Single by Metrô

from the album Olhar
- B-side: "Tudo Pode Mudar"
- Released: 1985
- Recorded: 1984/1985
- Genre: New wave, synth-pop, synth-rock
- Length: 2:57
- Label: Epic Records
- Songwriters: Rita Lee, Roberto de Carvalho ("Ti Ti Ti") Joe Euthanazia, Ronaldo Santos ("Tudo Pode Mudar")
- Producer: Luiz Carlos Maluly

Metrô singles chronology
| "Beat Acelerado" (1984) | "Ti Ti Ti" (1985) | "Não Dá pra Parar a Música" (1985) |

= Ti Ti Ti (song) =

"Ti Ti Ti" (Brazilian Portuguese slang for "Chit-Chatter") is a single by Brazilian synthpop band Metrô, released in 1985 by Epic Records.
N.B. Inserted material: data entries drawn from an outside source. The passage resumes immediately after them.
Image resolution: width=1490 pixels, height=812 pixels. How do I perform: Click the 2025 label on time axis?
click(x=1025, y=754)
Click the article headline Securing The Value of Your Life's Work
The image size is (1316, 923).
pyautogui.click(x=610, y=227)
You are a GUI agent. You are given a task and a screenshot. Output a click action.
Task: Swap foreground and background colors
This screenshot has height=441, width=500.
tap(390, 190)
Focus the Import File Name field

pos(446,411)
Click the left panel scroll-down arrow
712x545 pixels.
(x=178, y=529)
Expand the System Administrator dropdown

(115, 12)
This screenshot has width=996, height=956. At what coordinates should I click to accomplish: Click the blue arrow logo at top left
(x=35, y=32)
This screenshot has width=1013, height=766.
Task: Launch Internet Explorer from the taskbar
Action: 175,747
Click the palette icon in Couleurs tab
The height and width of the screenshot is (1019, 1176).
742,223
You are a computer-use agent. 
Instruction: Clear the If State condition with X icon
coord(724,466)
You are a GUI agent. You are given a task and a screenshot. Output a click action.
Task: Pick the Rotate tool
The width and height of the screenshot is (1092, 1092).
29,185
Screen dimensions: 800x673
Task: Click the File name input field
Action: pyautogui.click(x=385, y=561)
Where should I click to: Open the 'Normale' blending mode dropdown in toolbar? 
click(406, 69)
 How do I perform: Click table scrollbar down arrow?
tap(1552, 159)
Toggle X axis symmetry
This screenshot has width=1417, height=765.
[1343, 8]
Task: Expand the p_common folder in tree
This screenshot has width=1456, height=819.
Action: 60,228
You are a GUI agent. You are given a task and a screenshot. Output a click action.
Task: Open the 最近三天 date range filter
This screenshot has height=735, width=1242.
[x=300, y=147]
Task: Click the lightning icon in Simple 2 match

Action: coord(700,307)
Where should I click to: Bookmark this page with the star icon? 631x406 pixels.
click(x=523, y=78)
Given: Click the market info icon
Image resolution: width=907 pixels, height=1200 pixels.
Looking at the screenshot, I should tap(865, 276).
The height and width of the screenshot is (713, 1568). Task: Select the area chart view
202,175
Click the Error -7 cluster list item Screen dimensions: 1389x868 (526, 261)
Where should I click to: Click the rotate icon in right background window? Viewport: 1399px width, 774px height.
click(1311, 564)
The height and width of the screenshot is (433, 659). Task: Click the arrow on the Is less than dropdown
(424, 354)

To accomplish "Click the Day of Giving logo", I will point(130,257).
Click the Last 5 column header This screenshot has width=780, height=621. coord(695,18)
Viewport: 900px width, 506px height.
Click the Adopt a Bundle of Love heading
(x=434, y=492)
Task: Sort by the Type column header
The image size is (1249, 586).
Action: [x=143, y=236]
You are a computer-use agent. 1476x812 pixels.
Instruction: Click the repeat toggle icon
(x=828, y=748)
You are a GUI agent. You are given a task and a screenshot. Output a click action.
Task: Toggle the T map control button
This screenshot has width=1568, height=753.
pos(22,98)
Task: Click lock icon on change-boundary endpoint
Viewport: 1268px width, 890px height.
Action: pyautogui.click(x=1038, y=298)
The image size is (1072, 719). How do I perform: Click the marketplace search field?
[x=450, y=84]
Written by Rita Lee (one of Metrô's major influences) alongside her long-time partner Roberto de Carvalho, the song was originally featured on the band's debut album Olhar, but would acquire higher fame after being included in the soundtrack of the eponymous telenovela broadcast by Rede Globo from 1985 to 1986, serving as its opening theme. A music video for it was made in the same year.

A cover of the song by Rita Lee herself would be used as the opening theme of the telenovelas 2010 remake.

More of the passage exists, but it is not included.